Piranesi - although that is not his name - dwells in the House, a vast labyrinth of halls, vestibules and statues. The upper level of the House is filled with clouds and the lower with an ocean, with tides that occasionally flood the middle floors where Piranesi lives. The only other dweller of the House is the Other, a friendly but curt man who sometimes brings Piranesi supplies from unknown reaches of the structure. The Other warns Piranesi that a newcomer has entered the House, threatening destruction and chaos. Piranesi tries to avoid this newcomer, but his orderly trackings of the House's tides reveal that a great flood is coming, and he struggles on whether to warn the interloper or let them be swept away.

Piranesi is the long, long-awaited second novel by Susanna Clarke. In 2004 she released her first book, Jonathan Strange and Mr. Norrell, which was one of those once-in-a generation books which was released to uproarious critical acclaim and immense commercial success (I had mixed feelings on it, with a brilliant opening half let down by a rambling second).

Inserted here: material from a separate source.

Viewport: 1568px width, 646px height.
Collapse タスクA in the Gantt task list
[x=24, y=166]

A television adaptation was screened in 2015. However, Clarke's only other publication since then is a short story collection, The Ladies of Grace Adieu and Other Stories. Despite occasional hints at a Jonathan Strange sequel, nothing further materialised until Piranesi arrived in 2020. Clarke confirmed that ill health had made completing the Jonathan Strange sequel impossible, so she had chosen Piranesi as a smaller, more manageable project to complete instead.

Piranesi is something of a fable, with the protagonist an unreliable narrator not because of deception, but because his memory is faulty. His origins are unclear, and he knows what certain items are despite apparently never having set foot outside of the House (if that is even possible; the House seems to consist of the entirety of its world). Piranesi maintains a strict regime of updating his diary (and its gargantuan index), fishing so he won't starve and building up supplies of combustible for the winter. He also liaises with the Other on his various projects, and is a master of the House's geography and wildlife (birds nest on the top floor and various sea life can be found in the lower). The oddness of the situation is not apparent to Piranesi, who has no memory of things being any different. He is trusting beyond a fault and guileless.

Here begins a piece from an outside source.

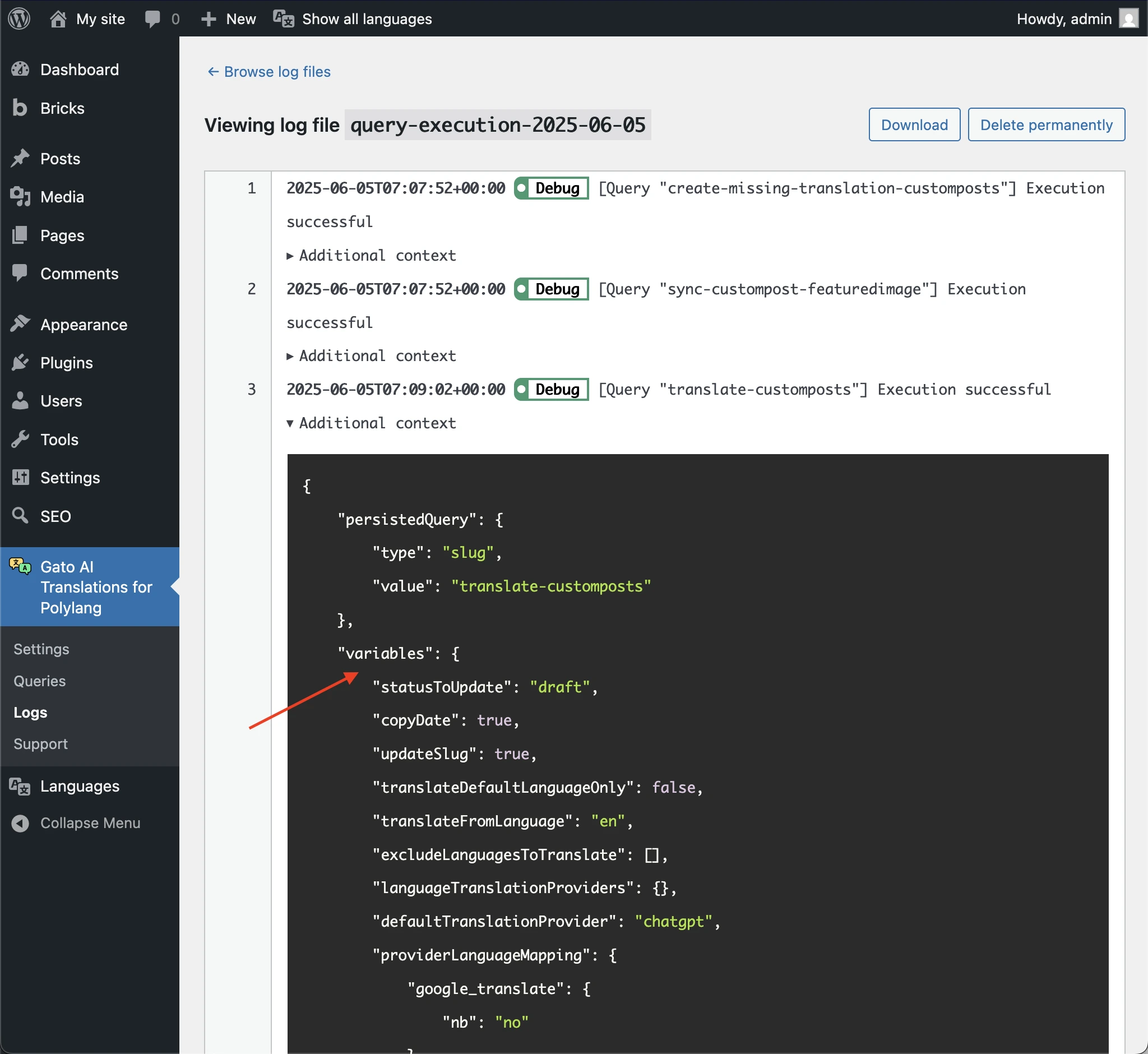Open the Comments section icon
Image resolution: width=1148 pixels, height=1054 pixels.
pos(21,273)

Clarke lets the novel unfold like a mixture between a dream and a puzzle, slowly giving the reader more clues as to the nature of what is going on. Some may lament the lack of ambiguity in the conclusion of the novel - you get a pretty full picture of what's happened - but it fits Clarke's style from Jonathan Strange where exposition is made part of the literary effect, not shied away from.

Despite some similarities in how it imparts information, Piranesi is in some respects the antithesis of Jonathan Strange. It is short and pacy whilst the earlier novel was expansive and floundered. Piranesi has a very small cast of characters and a very narrow setting, whilst the earlier book had a huge cast, spanned most of Europe and explored numerous subplots. Clarke's style here is much tighter than in the earlier book, with not a word or phrase wasted. The similarities of Piranesi's isolation to the COVID lockdowns, although accidental (the novel was finished before the pandemic), also feels oddly timely.

Piranesi (*****) is a joyfully-written puzzle box of a novel, stronger than Clarke's earlier work and featuring a memorable world and fascinating characters.

I liked JS&MN a lot than Piranesi, which I felt 'floudered' a little in the end where JS&MN was a slow, scenic and pleasant trip all the way. Not that Piranesi wasn't a good book - it is - just not as good as her first book.